■ **Aim of the exercise**
Could you reproduce each of the following lines word for word, keeping every character unchanged?

====================

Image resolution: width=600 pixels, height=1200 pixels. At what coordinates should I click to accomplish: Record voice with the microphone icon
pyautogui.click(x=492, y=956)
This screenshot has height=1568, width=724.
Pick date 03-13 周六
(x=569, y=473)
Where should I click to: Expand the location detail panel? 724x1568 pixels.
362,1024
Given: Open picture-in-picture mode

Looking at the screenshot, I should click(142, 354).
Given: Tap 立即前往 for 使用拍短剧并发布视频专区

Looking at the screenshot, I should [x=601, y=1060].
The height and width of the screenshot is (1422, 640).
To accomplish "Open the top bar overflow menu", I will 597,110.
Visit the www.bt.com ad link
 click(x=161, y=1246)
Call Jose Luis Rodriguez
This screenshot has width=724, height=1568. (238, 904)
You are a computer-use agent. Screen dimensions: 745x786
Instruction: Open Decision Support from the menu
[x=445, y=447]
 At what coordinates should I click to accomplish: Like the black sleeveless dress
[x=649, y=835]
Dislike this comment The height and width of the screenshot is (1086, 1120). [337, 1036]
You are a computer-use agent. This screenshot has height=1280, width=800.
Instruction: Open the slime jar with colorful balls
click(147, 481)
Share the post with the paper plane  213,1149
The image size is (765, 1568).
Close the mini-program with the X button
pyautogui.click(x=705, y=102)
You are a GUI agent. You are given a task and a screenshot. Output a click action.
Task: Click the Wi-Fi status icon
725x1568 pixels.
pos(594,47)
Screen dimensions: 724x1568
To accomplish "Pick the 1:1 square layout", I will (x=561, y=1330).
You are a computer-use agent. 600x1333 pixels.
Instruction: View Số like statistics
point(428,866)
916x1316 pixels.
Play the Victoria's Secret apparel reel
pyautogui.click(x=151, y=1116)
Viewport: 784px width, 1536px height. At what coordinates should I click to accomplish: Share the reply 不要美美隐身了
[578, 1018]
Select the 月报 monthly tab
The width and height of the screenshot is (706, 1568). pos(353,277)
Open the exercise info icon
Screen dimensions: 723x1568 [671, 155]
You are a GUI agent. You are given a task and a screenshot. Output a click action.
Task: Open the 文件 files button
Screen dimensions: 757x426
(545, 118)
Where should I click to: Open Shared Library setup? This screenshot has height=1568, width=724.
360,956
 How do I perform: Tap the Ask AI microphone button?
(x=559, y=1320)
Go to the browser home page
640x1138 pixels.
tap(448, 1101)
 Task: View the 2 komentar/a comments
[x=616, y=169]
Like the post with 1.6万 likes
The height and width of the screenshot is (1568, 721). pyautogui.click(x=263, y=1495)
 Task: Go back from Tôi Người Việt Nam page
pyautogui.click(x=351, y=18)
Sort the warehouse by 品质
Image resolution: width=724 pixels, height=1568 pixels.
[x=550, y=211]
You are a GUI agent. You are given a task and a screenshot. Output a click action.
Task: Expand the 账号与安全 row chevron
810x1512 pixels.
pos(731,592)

====================

■ **Response to this task**
Image resolution: width=600 pixels, height=1200 pixels. At what coordinates should I click to accomplish: Record voice with the microphone icon
pyautogui.click(x=492, y=956)
This screenshot has height=1568, width=724.
Pick date 03-13 周六
(x=569, y=473)
Where should I click to: Expand the location detail panel? 724x1568 pixels.
362,1024
Given: Open picture-in-picture mode

Looking at the screenshot, I should click(142, 354).
Given: Tap 立即前往 for 使用拍短剧并发布视频专区

Looking at the screenshot, I should [x=601, y=1060].
The height and width of the screenshot is (1422, 640).
To accomplish "Open the top bar overflow menu", I will 597,110.
Visit the www.bt.com ad link
 click(x=161, y=1246)
Call Jose Luis Rodriguez
This screenshot has width=724, height=1568. (238, 904)
You are a computer-use agent. Screen dimensions: 745x786
Instruction: Open Decision Support from the menu
[x=445, y=447]
 At what coordinates should I click to accomplish: Like the black sleeveless dress
[x=649, y=835]
Dislike this comment The height and width of the screenshot is (1086, 1120). [337, 1036]
You are a computer-use agent. This screenshot has height=1280, width=800.
Instruction: Open the slime jar with colorful balls
click(147, 481)
Share the post with the paper plane  213,1149
The image size is (765, 1568).
Close the mini-program with the X button
pyautogui.click(x=705, y=102)
You are a GUI agent. You are given a task and a screenshot. Output a click action.
Task: Click the Wi-Fi status icon
725x1568 pixels.
pos(594,47)
Screen dimensions: 724x1568
To accomplish "Pick the 1:1 square layout", I will (x=561, y=1330).
You are a computer-use agent. 600x1333 pixels.
Instruction: View Số like statistics
point(428,866)
916x1316 pixels.
Play the Victoria's Secret apparel reel
pyautogui.click(x=151, y=1116)
Viewport: 784px width, 1536px height. At what coordinates should I click to accomplish: Share the reply 不要美美隐身了
[578, 1018]
Select the 月报 monthly tab
The width and height of the screenshot is (706, 1568). pos(353,277)
Open the exercise info icon
Screen dimensions: 723x1568 [671, 155]
You are a GUI agent. You are given a task and a screenshot. Output a click action.
Task: Open the 文件 files button
Screen dimensions: 757x426
(545, 118)
Where should I click to: Open Shared Library setup? This screenshot has height=1568, width=724.
360,956
 How do I perform: Tap the Ask AI microphone button?
(x=559, y=1320)
Go to the browser home page
640x1138 pixels.
tap(448, 1101)
 Task: View the 2 komentar/a comments
[x=616, y=169]
Like the post with 1.6万 likes
The height and width of the screenshot is (1568, 721). pyautogui.click(x=263, y=1495)
 Task: Go back from Tôi Người Việt Nam page
pyautogui.click(x=351, y=18)
Sort the warehouse by 品质
Image resolution: width=724 pixels, height=1568 pixels.
[x=550, y=211]
You are a GUI agent. You are given a task and a screenshot. Output a click action.
Task: Expand the 账号与安全 row chevron
810x1512 pixels.
pos(731,592)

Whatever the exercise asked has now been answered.